───── RECORDS FOR THE EXERCISE ─────

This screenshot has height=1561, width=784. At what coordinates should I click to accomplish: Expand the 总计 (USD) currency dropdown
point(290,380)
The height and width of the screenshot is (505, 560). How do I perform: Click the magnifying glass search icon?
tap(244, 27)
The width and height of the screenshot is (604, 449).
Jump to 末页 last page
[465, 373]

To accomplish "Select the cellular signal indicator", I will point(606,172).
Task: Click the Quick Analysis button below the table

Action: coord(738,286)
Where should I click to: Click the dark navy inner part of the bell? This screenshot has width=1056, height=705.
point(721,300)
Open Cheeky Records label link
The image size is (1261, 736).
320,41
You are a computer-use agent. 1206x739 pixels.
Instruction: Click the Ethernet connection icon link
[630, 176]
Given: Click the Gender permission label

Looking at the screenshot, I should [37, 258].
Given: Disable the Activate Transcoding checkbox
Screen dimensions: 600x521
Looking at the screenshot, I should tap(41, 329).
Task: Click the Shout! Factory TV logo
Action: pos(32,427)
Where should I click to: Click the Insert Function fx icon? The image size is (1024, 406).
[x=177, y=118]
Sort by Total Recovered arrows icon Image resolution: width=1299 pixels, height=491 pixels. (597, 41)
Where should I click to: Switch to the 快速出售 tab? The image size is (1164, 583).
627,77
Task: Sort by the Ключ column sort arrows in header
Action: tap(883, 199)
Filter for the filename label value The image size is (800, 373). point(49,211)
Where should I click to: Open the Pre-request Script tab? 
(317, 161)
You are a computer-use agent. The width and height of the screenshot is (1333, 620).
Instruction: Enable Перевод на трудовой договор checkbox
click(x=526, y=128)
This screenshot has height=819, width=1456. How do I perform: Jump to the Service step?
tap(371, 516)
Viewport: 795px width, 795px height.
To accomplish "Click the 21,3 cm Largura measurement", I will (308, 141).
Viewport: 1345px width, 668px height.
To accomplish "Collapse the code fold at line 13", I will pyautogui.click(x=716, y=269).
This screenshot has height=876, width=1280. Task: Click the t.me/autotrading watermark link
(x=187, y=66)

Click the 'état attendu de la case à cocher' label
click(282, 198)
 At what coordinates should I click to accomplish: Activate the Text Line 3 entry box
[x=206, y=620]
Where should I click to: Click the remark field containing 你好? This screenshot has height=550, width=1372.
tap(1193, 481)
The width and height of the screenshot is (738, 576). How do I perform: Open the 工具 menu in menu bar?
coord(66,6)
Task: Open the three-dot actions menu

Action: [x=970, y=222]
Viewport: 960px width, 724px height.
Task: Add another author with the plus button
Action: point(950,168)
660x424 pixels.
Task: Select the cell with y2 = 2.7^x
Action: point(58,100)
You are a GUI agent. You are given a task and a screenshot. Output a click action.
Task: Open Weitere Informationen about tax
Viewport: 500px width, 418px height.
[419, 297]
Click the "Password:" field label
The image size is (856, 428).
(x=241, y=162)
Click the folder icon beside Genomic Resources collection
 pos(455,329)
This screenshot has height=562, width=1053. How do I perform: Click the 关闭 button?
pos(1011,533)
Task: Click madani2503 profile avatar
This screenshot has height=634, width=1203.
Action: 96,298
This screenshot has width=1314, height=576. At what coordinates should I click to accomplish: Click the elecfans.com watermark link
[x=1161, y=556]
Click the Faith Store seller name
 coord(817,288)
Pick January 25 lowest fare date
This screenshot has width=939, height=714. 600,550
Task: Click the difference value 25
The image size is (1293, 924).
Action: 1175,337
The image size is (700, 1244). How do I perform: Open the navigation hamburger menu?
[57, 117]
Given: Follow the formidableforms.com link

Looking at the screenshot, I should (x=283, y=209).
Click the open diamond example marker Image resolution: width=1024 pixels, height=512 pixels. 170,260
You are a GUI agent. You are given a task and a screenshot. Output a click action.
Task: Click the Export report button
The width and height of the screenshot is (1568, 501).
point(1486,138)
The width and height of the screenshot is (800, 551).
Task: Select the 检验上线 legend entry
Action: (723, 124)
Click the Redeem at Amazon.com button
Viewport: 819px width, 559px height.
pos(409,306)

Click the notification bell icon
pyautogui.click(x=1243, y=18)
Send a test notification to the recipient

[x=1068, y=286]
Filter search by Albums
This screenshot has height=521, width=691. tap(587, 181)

─────

WORK TASK.
Only the number should be given: the count of lines above that hold the word "resolution".

ANSWER TO THIS PROBLEM.
2